[Records from a data source]
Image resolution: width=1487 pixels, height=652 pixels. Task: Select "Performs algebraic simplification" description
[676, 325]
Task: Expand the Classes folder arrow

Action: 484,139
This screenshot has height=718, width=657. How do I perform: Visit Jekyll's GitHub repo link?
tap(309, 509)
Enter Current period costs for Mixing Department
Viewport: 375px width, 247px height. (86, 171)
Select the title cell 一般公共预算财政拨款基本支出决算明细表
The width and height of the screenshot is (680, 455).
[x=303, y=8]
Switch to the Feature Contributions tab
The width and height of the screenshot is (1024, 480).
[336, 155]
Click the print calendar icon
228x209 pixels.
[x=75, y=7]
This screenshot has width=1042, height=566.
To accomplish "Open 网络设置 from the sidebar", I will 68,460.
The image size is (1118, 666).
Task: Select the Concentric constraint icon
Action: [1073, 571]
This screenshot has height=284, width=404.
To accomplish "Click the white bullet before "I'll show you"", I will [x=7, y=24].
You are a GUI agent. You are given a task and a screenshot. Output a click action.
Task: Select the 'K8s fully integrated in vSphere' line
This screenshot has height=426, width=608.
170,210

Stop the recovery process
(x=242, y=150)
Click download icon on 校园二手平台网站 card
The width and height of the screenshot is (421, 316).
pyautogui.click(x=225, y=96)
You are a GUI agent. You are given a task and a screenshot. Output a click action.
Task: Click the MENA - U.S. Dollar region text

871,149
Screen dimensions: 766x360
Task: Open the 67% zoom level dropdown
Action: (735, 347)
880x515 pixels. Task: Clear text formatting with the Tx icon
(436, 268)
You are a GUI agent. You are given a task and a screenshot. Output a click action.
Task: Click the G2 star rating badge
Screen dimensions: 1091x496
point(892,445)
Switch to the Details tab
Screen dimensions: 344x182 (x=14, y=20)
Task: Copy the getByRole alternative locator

== DESCRIPTION OF THE TASK ==
Please give the data again in full, exactly as written.

== RESULT FOR THIS EXERCISE ==
Image resolution: width=1487 pixels, height=652 pixels. Task: Select "Performs algebraic simplification" description
[676, 325]
Task: Expand the Classes folder arrow

Action: 484,139
This screenshot has height=718, width=657. How do I perform: Visit Jekyll's GitHub repo link?
tap(309, 509)
Enter Current period costs for Mixing Department
Viewport: 375px width, 247px height. (86, 171)
Select the title cell 一般公共预算财政拨款基本支出决算明细表
The width and height of the screenshot is (680, 455).
[x=303, y=8]
Switch to the Feature Contributions tab
The width and height of the screenshot is (1024, 480).
[336, 155]
Click the print calendar icon
228x209 pixels.
[x=75, y=7]
This screenshot has width=1042, height=566.
To accomplish "Open 网络设置 from the sidebar", I will 68,460.
The image size is (1118, 666).
Task: Select the Concentric constraint icon
Action: [1073, 571]
This screenshot has height=284, width=404.
To accomplish "Click the white bullet before "I'll show you"", I will [x=7, y=24].
You are a GUI agent. You are given a task and a screenshot. Output a click action.
Task: Select the 'K8s fully integrated in vSphere' line
This screenshot has height=426, width=608.
170,210

Stop the recovery process
(x=242, y=150)
Click download icon on 校园二手平台网站 card
The width and height of the screenshot is (421, 316).
pyautogui.click(x=225, y=96)
You are a GUI agent. You are given a task and a screenshot. Output a click action.
Task: Click the MENA - U.S. Dollar region text

871,149
Screen dimensions: 766x360
Task: Open the 67% zoom level dropdown
Action: (735, 347)
880x515 pixels. Task: Clear text formatting with the Tx icon
(436, 268)
You are a GUI agent. You are given a task and a screenshot. Output a click action.
Task: Click the G2 star rating badge
Screen dimensions: 1091x496
point(892,445)
Switch to the Details tab
Screen dimensions: 344x182 (x=14, y=20)
Task: Copy the getByRole alternative locator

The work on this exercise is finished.